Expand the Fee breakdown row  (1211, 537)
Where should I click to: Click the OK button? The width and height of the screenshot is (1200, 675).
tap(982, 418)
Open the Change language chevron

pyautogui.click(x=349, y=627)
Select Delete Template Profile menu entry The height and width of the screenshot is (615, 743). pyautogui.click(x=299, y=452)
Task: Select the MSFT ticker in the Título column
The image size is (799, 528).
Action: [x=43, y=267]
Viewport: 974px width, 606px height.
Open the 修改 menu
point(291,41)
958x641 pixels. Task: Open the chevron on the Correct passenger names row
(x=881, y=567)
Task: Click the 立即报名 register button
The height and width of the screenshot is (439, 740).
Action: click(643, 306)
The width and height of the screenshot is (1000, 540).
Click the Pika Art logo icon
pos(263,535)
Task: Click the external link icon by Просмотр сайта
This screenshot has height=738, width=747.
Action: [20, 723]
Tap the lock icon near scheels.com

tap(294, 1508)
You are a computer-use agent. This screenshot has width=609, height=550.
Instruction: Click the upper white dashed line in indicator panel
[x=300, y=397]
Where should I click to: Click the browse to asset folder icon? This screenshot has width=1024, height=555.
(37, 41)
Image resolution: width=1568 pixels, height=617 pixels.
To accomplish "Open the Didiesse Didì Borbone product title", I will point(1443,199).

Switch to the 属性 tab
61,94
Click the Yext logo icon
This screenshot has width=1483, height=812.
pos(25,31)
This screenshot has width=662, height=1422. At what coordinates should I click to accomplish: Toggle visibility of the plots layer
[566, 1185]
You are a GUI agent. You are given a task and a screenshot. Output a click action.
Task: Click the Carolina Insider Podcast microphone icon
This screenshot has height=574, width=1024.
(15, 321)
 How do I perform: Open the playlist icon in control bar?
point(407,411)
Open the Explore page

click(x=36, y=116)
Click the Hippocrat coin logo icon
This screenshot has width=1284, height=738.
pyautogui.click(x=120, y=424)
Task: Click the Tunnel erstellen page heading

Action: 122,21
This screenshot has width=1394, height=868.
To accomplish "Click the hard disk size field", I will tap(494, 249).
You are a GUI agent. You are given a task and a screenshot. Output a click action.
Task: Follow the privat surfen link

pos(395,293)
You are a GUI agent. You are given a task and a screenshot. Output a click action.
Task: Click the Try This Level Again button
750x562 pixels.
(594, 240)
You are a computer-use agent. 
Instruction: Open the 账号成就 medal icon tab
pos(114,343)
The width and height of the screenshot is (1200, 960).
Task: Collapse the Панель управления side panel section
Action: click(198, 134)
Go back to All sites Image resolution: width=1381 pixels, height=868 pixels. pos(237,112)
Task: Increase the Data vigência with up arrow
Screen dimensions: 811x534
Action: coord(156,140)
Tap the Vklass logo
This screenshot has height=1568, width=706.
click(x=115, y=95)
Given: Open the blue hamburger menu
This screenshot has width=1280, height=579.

━━━

* The task
Your task is to output exactly the lines running from the one with "Screen dimensions: 811x534" through the final line of the material above, with both ends included.

* Answer space
Screen dimensions: 811x534
Action: coord(156,140)
Tap the Vklass logo
This screenshot has height=1568, width=706.
click(x=115, y=95)
Given: Open the blue hamburger menu
This screenshot has width=1280, height=579.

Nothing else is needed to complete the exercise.